Problem description:
Below are records; reproduce exactly the lines from the one that has "Task: Switch to the Build Settings tab" through the one that has "The width and height of the screenshot is (532, 400).", ends included, and nothing more.

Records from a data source
:::::

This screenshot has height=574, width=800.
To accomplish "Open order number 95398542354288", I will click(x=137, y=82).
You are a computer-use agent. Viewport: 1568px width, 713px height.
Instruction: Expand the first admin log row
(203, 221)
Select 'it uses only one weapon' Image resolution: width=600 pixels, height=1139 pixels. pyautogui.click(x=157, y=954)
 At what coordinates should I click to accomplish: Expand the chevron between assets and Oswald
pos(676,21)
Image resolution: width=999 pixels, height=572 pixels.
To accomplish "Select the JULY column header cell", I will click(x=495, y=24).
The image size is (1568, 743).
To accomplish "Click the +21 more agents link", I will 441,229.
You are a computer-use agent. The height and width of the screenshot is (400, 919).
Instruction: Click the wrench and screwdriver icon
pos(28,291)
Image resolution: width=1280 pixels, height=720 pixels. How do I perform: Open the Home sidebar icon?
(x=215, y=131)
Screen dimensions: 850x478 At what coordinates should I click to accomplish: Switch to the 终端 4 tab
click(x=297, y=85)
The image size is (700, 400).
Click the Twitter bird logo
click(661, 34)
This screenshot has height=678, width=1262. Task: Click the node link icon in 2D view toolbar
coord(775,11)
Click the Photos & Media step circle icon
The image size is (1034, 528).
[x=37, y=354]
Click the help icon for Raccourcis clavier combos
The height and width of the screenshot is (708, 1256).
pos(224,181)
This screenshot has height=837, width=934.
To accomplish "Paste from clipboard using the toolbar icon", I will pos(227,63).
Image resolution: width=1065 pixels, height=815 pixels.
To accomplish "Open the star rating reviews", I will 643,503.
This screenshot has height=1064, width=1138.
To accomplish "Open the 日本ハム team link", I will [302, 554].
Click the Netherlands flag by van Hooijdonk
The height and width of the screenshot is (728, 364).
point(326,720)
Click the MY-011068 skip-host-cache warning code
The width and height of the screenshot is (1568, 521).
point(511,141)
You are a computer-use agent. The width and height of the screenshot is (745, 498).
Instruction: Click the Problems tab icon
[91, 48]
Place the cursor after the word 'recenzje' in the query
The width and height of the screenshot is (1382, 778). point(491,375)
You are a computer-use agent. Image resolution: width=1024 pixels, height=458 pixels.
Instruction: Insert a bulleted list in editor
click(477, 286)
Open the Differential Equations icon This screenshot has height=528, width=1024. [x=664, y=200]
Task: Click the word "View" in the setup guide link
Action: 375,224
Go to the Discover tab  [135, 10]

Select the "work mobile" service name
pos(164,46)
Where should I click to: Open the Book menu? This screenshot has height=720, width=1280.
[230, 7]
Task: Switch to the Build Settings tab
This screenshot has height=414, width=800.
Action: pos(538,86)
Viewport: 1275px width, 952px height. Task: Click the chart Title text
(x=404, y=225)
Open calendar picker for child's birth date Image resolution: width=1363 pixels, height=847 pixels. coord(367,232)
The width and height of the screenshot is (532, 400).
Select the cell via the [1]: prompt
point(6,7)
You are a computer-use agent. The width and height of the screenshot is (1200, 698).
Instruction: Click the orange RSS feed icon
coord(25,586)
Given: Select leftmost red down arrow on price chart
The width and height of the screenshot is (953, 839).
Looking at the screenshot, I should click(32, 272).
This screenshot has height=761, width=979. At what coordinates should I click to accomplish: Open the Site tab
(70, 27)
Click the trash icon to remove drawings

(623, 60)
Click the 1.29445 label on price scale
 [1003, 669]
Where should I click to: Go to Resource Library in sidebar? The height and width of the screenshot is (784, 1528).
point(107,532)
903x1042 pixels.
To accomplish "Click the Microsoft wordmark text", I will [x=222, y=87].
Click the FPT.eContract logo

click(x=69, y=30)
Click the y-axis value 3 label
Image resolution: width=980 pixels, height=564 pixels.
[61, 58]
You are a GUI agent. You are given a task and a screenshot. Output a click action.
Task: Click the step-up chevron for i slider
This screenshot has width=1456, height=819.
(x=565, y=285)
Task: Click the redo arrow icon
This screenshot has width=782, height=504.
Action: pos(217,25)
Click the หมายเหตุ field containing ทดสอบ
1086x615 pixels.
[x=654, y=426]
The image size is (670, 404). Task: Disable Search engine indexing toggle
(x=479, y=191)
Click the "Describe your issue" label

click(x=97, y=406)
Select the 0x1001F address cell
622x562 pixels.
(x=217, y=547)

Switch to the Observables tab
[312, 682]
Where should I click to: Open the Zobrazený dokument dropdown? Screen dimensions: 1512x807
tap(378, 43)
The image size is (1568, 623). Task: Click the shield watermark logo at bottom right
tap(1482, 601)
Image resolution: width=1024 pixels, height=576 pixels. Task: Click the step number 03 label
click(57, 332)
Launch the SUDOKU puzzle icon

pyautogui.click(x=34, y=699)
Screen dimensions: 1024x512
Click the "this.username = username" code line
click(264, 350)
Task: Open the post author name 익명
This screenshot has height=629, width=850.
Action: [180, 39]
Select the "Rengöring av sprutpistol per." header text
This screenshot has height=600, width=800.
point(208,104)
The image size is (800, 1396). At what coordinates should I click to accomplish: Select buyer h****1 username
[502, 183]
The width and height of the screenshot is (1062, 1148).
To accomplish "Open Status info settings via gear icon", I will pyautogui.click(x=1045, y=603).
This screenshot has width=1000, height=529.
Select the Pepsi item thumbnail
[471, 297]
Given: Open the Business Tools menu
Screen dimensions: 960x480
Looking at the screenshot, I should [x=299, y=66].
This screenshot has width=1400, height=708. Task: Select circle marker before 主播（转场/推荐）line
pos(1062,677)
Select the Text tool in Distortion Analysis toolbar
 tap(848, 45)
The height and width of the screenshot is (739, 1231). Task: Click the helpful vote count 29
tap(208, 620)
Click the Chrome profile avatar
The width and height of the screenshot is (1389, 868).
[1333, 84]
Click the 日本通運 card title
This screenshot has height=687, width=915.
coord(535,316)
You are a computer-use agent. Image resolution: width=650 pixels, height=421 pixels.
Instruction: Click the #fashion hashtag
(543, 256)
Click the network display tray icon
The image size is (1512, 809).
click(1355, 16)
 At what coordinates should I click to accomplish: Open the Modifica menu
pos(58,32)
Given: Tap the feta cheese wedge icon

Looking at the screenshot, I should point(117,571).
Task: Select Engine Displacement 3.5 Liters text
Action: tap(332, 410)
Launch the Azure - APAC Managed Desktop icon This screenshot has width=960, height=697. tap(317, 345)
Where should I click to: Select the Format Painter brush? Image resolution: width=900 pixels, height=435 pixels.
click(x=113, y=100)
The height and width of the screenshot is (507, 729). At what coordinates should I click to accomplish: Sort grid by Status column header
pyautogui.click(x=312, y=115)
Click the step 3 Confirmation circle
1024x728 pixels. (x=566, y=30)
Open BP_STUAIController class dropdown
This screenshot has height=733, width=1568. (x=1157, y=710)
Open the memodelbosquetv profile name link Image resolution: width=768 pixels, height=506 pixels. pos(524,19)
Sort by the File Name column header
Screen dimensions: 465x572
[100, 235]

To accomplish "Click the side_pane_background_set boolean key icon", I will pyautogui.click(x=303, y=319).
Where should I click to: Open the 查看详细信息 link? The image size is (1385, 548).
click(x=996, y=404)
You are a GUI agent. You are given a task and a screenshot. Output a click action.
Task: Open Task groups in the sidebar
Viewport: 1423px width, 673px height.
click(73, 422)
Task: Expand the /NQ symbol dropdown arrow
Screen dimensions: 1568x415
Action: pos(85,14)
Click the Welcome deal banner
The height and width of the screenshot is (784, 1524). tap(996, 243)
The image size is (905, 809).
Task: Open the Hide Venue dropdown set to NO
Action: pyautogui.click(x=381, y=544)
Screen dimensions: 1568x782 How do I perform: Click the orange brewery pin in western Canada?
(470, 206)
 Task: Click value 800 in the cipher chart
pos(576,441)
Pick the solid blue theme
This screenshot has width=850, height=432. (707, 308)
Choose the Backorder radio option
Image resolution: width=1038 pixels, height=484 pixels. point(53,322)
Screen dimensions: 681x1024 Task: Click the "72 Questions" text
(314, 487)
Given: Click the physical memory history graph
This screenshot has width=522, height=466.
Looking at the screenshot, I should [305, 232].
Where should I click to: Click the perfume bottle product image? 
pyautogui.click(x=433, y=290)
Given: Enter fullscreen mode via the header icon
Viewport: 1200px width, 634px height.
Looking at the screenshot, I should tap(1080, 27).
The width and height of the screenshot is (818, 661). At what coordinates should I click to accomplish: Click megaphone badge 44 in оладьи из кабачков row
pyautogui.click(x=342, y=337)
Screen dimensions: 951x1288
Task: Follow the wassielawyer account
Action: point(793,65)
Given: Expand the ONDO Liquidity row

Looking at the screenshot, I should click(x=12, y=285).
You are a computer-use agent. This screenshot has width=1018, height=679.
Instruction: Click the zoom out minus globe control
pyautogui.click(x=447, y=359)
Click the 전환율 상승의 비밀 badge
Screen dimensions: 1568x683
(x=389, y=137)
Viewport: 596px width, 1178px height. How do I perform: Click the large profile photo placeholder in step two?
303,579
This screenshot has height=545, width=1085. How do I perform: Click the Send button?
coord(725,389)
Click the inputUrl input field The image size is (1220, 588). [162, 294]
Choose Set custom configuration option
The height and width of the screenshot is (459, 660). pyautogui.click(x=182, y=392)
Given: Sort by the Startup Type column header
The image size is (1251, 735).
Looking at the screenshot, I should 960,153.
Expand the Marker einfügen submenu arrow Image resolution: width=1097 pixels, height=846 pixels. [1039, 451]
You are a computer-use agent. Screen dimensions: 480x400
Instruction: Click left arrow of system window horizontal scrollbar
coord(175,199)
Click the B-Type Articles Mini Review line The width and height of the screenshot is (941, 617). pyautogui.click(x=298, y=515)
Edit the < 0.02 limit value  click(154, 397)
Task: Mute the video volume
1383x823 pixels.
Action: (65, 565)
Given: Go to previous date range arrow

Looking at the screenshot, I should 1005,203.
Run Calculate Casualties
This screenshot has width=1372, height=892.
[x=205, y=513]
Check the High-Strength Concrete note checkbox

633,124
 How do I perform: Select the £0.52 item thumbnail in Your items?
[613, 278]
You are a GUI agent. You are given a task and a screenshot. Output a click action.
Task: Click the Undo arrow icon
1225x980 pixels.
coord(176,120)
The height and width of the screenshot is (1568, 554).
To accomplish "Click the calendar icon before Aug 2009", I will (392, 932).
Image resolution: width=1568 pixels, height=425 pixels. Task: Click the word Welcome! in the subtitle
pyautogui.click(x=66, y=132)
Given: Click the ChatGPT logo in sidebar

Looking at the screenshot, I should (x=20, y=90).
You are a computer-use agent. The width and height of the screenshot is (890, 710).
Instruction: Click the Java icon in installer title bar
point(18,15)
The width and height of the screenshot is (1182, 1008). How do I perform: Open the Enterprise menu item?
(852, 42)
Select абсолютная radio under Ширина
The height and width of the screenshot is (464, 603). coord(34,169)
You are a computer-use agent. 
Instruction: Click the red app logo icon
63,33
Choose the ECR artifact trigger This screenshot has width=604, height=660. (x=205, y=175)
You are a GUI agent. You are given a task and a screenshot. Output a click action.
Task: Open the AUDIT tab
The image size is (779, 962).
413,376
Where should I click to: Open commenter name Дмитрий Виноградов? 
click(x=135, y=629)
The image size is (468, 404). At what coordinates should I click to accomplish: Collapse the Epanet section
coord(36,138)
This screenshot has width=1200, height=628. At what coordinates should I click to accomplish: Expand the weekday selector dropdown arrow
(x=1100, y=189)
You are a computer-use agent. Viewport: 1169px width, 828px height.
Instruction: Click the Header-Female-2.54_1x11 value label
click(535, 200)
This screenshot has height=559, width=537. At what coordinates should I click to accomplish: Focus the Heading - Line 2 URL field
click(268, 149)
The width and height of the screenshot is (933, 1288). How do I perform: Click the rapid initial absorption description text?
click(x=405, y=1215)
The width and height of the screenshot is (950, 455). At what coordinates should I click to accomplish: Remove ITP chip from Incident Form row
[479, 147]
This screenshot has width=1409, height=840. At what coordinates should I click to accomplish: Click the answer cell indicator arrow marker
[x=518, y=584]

:::::

Response box:
Task: Switch to the Build Settings tab
This screenshot has height=414, width=800.
Action: pos(538,86)
Viewport: 1275px width, 952px height. Task: Click the chart Title text
(x=404, y=225)
Open calendar picker for child's birth date Image resolution: width=1363 pixels, height=847 pixels. coord(367,232)
The width and height of the screenshot is (532, 400).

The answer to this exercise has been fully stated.